■ **What you will do**:
Print every record below exactly as written.

■ **Dataset extract**:

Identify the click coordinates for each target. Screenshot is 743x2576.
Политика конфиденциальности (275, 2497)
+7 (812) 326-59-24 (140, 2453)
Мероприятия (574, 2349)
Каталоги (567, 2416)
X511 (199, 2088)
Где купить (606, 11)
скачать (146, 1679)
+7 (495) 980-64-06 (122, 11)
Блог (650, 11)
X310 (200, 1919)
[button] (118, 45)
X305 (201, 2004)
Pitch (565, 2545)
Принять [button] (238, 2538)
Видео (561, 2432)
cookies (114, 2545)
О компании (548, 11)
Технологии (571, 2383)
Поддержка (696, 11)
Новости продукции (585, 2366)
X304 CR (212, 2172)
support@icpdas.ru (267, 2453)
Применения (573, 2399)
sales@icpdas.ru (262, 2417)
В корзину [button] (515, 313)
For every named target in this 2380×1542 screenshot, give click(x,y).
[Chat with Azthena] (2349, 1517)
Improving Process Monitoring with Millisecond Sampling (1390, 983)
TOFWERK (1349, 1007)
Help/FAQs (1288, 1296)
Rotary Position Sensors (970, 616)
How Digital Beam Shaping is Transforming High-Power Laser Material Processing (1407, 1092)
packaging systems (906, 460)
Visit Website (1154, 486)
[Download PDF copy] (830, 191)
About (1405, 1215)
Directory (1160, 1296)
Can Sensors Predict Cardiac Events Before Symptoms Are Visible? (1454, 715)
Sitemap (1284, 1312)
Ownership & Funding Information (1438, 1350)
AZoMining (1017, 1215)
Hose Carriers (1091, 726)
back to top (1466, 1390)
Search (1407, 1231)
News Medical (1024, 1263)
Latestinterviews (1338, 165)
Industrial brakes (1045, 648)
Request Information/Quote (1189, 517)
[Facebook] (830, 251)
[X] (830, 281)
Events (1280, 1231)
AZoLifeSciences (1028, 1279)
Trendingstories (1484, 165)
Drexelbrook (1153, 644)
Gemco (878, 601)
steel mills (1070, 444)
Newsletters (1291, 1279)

■ **Result of the exercise**:
Identify the click coordinates for each target. Screenshot is 743x2576.
Политика конфиденциальности (275, 2497)
+7 (812) 326-59-24 (140, 2453)
Мероприятия (574, 2349)
Каталоги (567, 2416)
X511 (199, 2088)
Где купить (606, 11)
скачать (146, 1679)
+7 (495) 980-64-06 (122, 11)
Блог (650, 11)
X310 (200, 1919)
[button] (118, 45)
X305 (201, 2004)
Pitch (565, 2545)
Принять [button] (238, 2538)
Видео (561, 2432)
cookies (114, 2545)
О компании (548, 11)
Технологии (571, 2383)
Поддержка (696, 11)
Новости продукции (585, 2366)
X304 CR (212, 2172)
support@icpdas.ru (267, 2453)
Применения (573, 2399)
sales@icpdas.ru (262, 2417)
В корзину [button] (515, 313)
For every named target in this 2380×1542 screenshot, give click(x,y).
[Chat with Azthena] (2349, 1517)
Improving Process Monitoring with Millisecond Sampling (1390, 983)
TOFWERK (1349, 1007)
Help/FAQs (1288, 1296)
Rotary Position Sensors (970, 616)
How Digital Beam Shaping is Transforming High-Power Laser Material Processing (1407, 1092)
packaging systems (906, 460)
Visit Website (1154, 486)
[Download PDF copy] (830, 191)
About (1405, 1215)
Directory (1160, 1296)
Can Sensors Predict Cardiac Events Before Symptoms Are Visible? (1454, 715)
Sitemap (1284, 1312)
Ownership & Funding Information (1438, 1350)
AZoMining (1017, 1215)
Hose Carriers (1091, 726)
back to top (1466, 1390)
Search (1407, 1231)
News Medical (1024, 1263)
Latestinterviews (1338, 165)
Industrial brakes (1045, 648)
Request Information/Quote (1189, 517)
[Facebook] (830, 251)
[X] (830, 281)
Events (1280, 1231)
AZoLifeSciences (1028, 1279)
Trendingstories (1484, 165)
Drexelbrook (1153, 644)
Gemco (878, 601)
steel mills (1070, 444)
Newsletters (1291, 1279)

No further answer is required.